Return each line of the items below that contains the string "screenshot". Case counts when matching.

Records about locating elements on screens:
◆ ◆ ◆ ◆

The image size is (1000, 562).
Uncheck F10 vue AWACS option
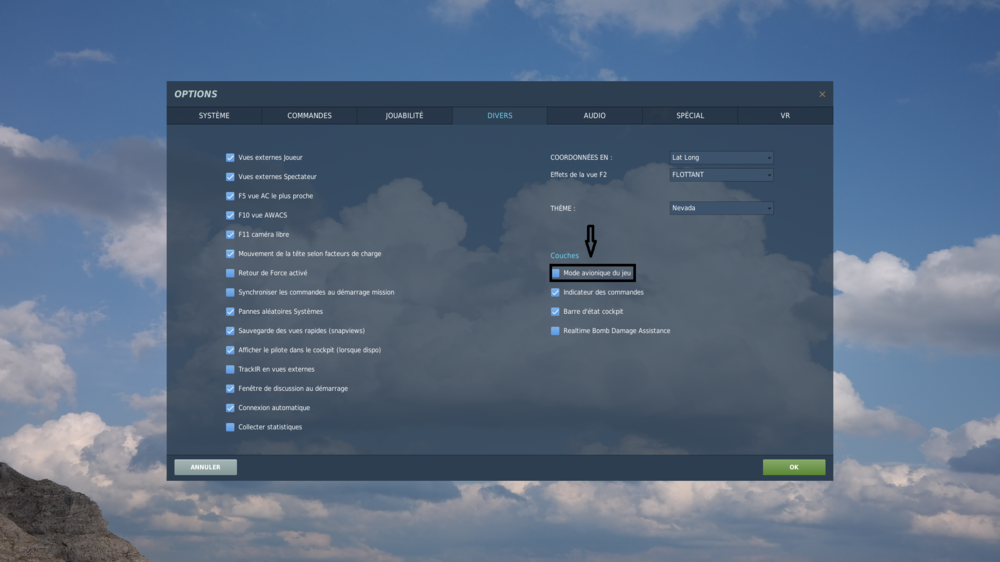coord(230,215)
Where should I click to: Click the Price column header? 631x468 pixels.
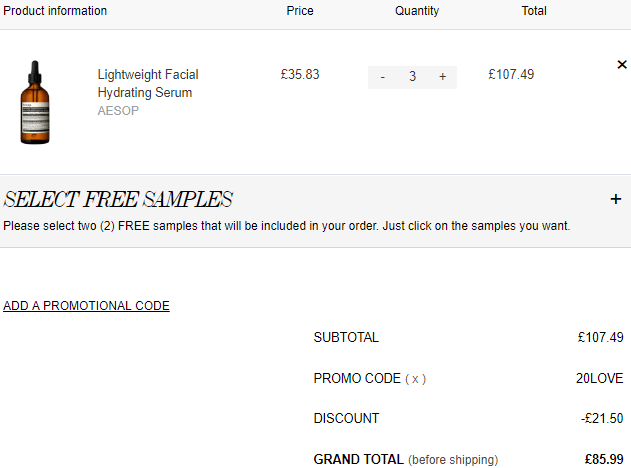(x=300, y=11)
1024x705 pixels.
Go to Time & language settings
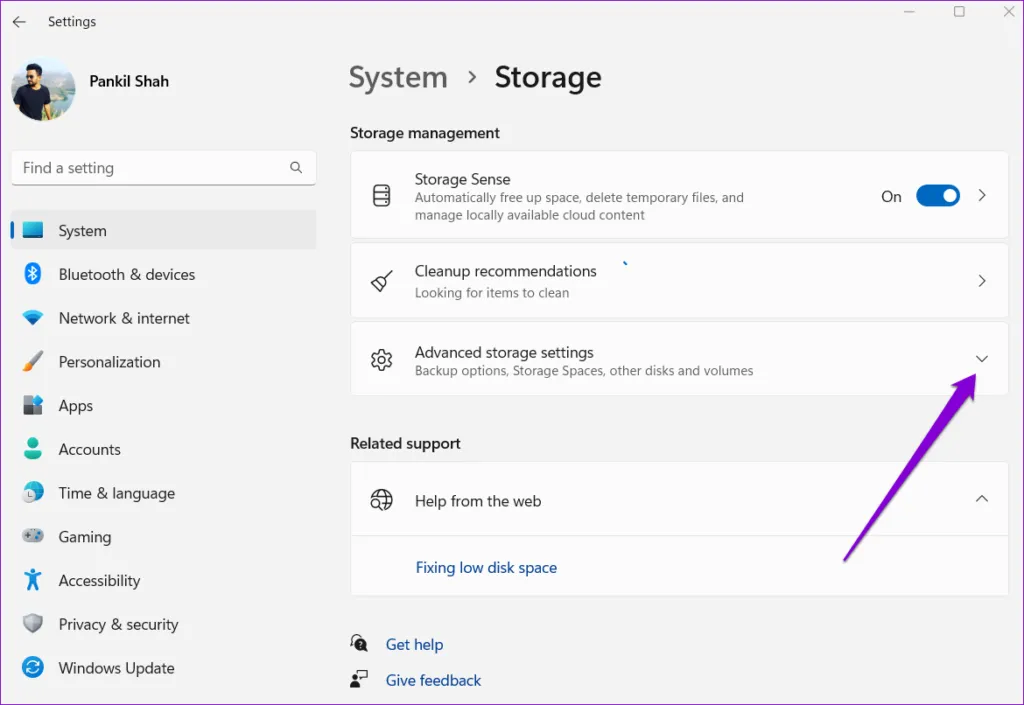pyautogui.click(x=116, y=493)
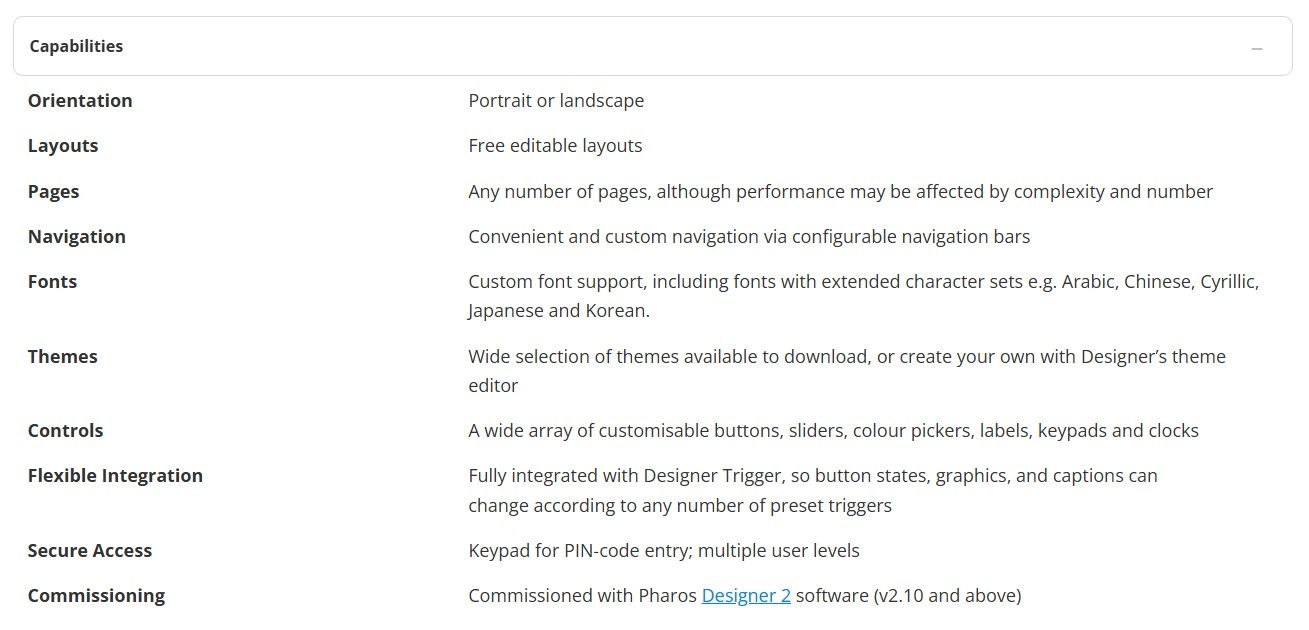Click the custom font support description

[x=864, y=296]
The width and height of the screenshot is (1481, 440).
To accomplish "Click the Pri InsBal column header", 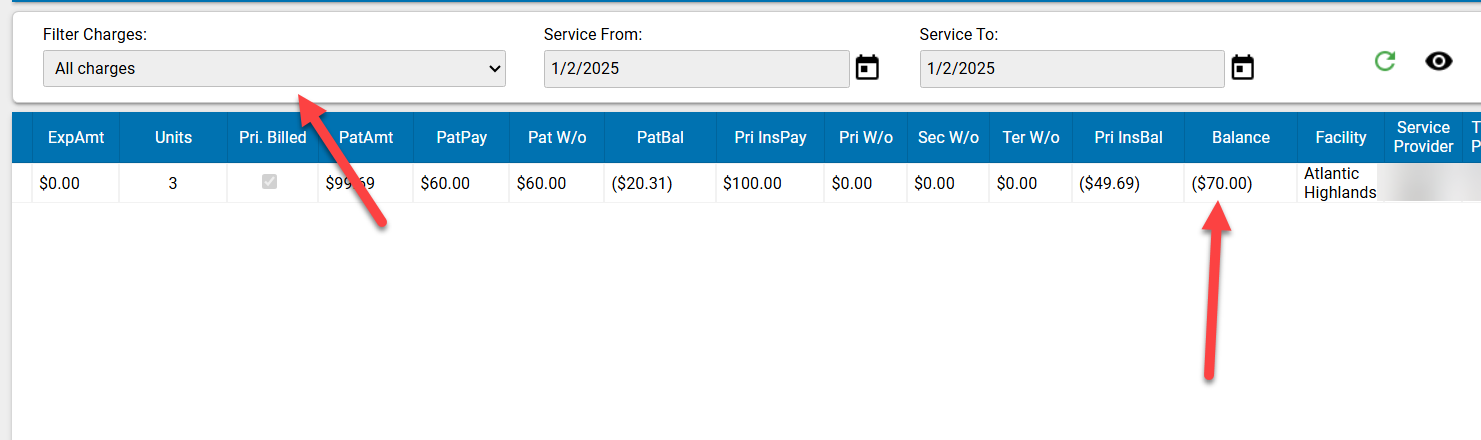I will click(x=1128, y=138).
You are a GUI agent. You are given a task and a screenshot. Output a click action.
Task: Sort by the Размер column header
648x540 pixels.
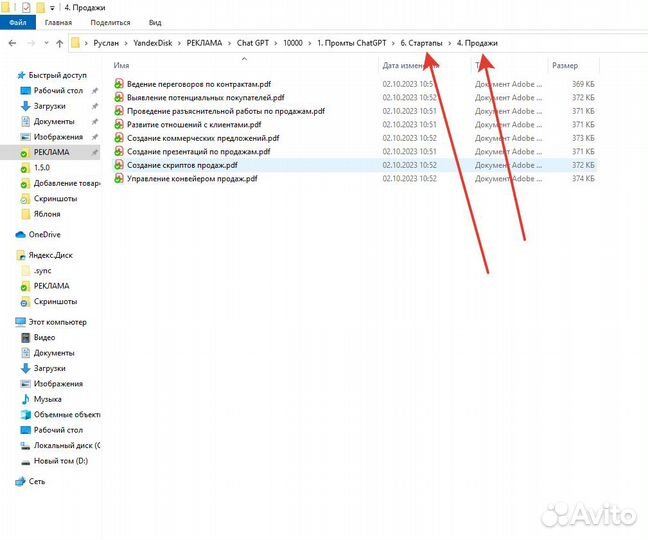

◆ ◆ ◆ ◆

• [TASK RESULT]:
The width and height of the screenshot is (1481, 440).
You are a GUI agent. You are given a task and a screenshot. Output a click action.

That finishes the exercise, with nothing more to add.